SINGAPORE – China has so far failed to meet its purchase commitments for US goods under the Phase 1 trade agreement it signed with the Trump administration.
Under the “Phase 1” trade agreement, China agreed to purchase at least $ 200 billion more in US goods and services over a period of two years – 2020 and 2021 – on top of its 2017 purchases. The deal was signed last January, pausing a damaging US-China wage war that began in 2018.
In its first year of implementation, China imported $ 100 billion of the U.S. goods agreed under the deal – around 58% of the targeted $ 173.1 billion for 2020, according to the Chinese compiled by the Peterson Institute for International Economics Customs data.
Although they refer to the same thing, statistics on Chinese imports from the United States often do not reflect those of US exports to China, partly due to different data collection methods and standards in the two countries.
PIIE does not track Chinese purchases of US services made under the contract as the data is not reported on a monthly basis.
Even before the pandemic, several experts had stated that it was not realistic for China to increase the purchase of US goods by this amount. The Covid-19 outbreak made this commitment even more difficult to meet as Chinese import demand fell.

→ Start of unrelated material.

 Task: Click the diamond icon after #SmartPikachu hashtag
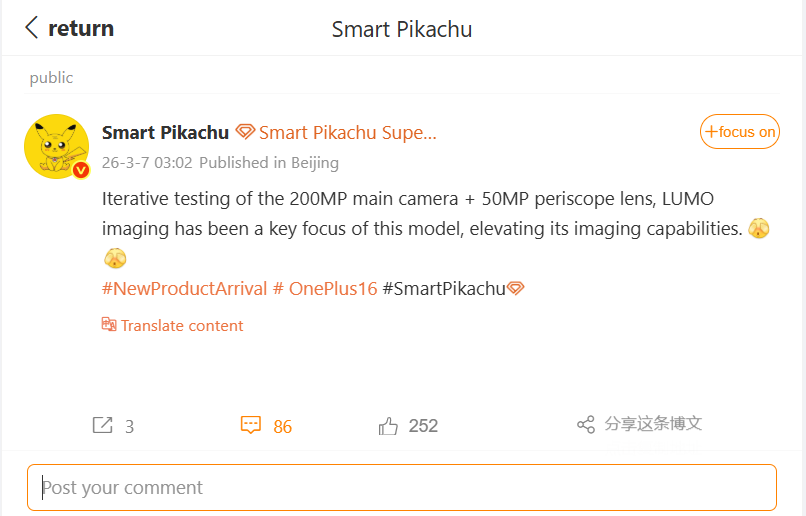click(x=516, y=289)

In addition to the purchase of goods and services, the “phase one” deal also contained extensive provisions for China to strengthen intellectual property protection and open up its markets to financial services companies.
Robert Lighthizer, Trump’s former US trade agent involved in negotiations with China, reportedly said last month that Beijing had “done reasonably well” in implementing parts of the deal. Lighthizer added that the Biden government should stick to the trade deal and use tariffs as leverage, Reuters reported.
President Joe Biden, sworn in on Wednesday, made no official announcements about the fate of the “first phase” trade deal. He said last month that he would not immediately reset tariffs on China and conduct a full review of the deal.
Some public order experts pointed out that members of the Biden team agree with the Trump administration on many China issues. That means a tough stance on Beijing would continue, but with a different approach, experts said.
“The main reason we are changing direction is that the Trump administration’s approach has failed,” said Scott Kennedy, senior advisor and trustee chair for Chinese economics at the Think Tank Center for Strategic and International Studies.
Kennedy wrote in a report on Tuesday, prior to Biden’s inauguration, that former President Donald Trump and his team “deserve credit for ringing alarm bells about the dangers of a Xi Jinping-led China.”
The previous administration, however, had not addressed many economic problems “with effective policies that changed the facts in America’s favor,” he added. In particular, Kennedy said the “first phase” trade deal left China’s supply of industrial policy instruments “completely intact,” Kennedy said.
“Equally problematic was the culmination of the deal, the $ 200 billion purchase agreement, a disaster: it advocated managed trade and Chinese state interventionism, while setting unrealistic goals that China had never come close to predicting,” he wrote.